“I’m no longer walking in my own shadow……”
I’m sitting here writing this on the eve of the 7 year anniversary of my Dad’s passing. 7th of August 2017, the day my life changed forever. I still can feel the dent in my life from the final breath he took, although so much has happened since then. Life and myself are almost unrecognisable.
They say death brings change, that you go on living but the sense of loss remains. The hole that was left, is still there, showing me the place where momentous amounts of love lives. But despite the hole, the surrounding area has grown, life has expanded.
Bereavement and loss, if it's a physical death or a loss of relationship, friendship or job even, can all bring a sense of vulnerability with it. A knowing that life is changing, what we once knew has left and the security of the known is no longer steadily holding the ground beneath us. Shifting perspectives, questions around purpose and direction, can all bring with it more confusion, overwhelm and a disconnection from reality.
We are humans that seek security and connection, we are neurological designed to seek familiarity and attunement to support our sense of safety, to find comfort and receive love.
I felt at a loss, when the one person that offered me that safety, gave that security and offered me the stable ground to place my vulnerable at its feet left this world. I wasn’t sure what way was up or down. I didn’t know what to think or say, didn’t know what I needed to fill this hole. I offered to those around me, got on with the practical tasks, ensured my darling mother felt the sense of security and love she deserved and needed and went on with my usual defaulted way of “being there for everyone”.

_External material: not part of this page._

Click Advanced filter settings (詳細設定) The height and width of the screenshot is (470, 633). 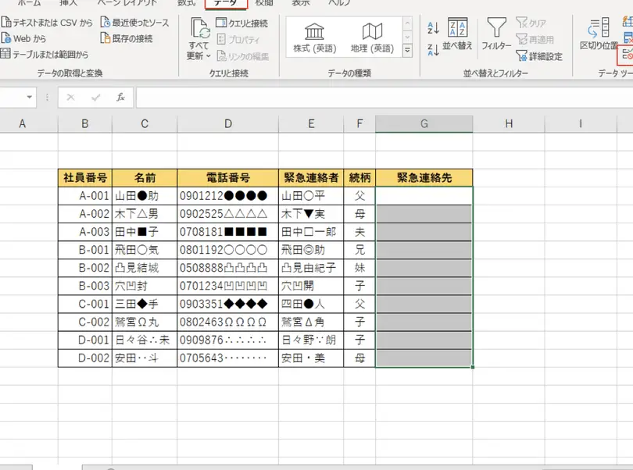(538, 56)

I have previously written about this time period and how I dealt with the passing and how I moved on back into the world; it can be read in my blog named “What grief taught me about love”.
In this piece of writing I wanted to share some more insights on the journey of self discovery I’ve been on since then. To share how I’ve found a deeper connection to myself and life.
How often do we sit and look within ourselves, to take time to question what drives us, what beliefs we make decisions from, what values we hold and what affect all of this has on our lives. We spend most of our waking days on autopilot, moving from waking up to returning to sleep on a similar daily path. Our habits and our thoughts gliding along the same highway, taking the same route and giving us the same outcome. Loss can bring this into our awareness.
We can go through days, months and years repeating patterns, justifying the shitty things in life as them being “just the way it is”. Telling ourselves it will change at some point, giving it a point in time in the future for change, for things to be different. But it does take a pause and some effort on our part to make a real change in our lives. To see where we need to alter our thinking, improve our emotions and create alternative actions.
When you lose a relationship that has played a significant part in your life, when you lose the person you would always turn to, trust and gain advice from. Even advice you didn’t want to hear, you can find yourself reviewing life, your choices and connections to people, places, habits. I felt I had lost my compass, the source of reassurance and guidance.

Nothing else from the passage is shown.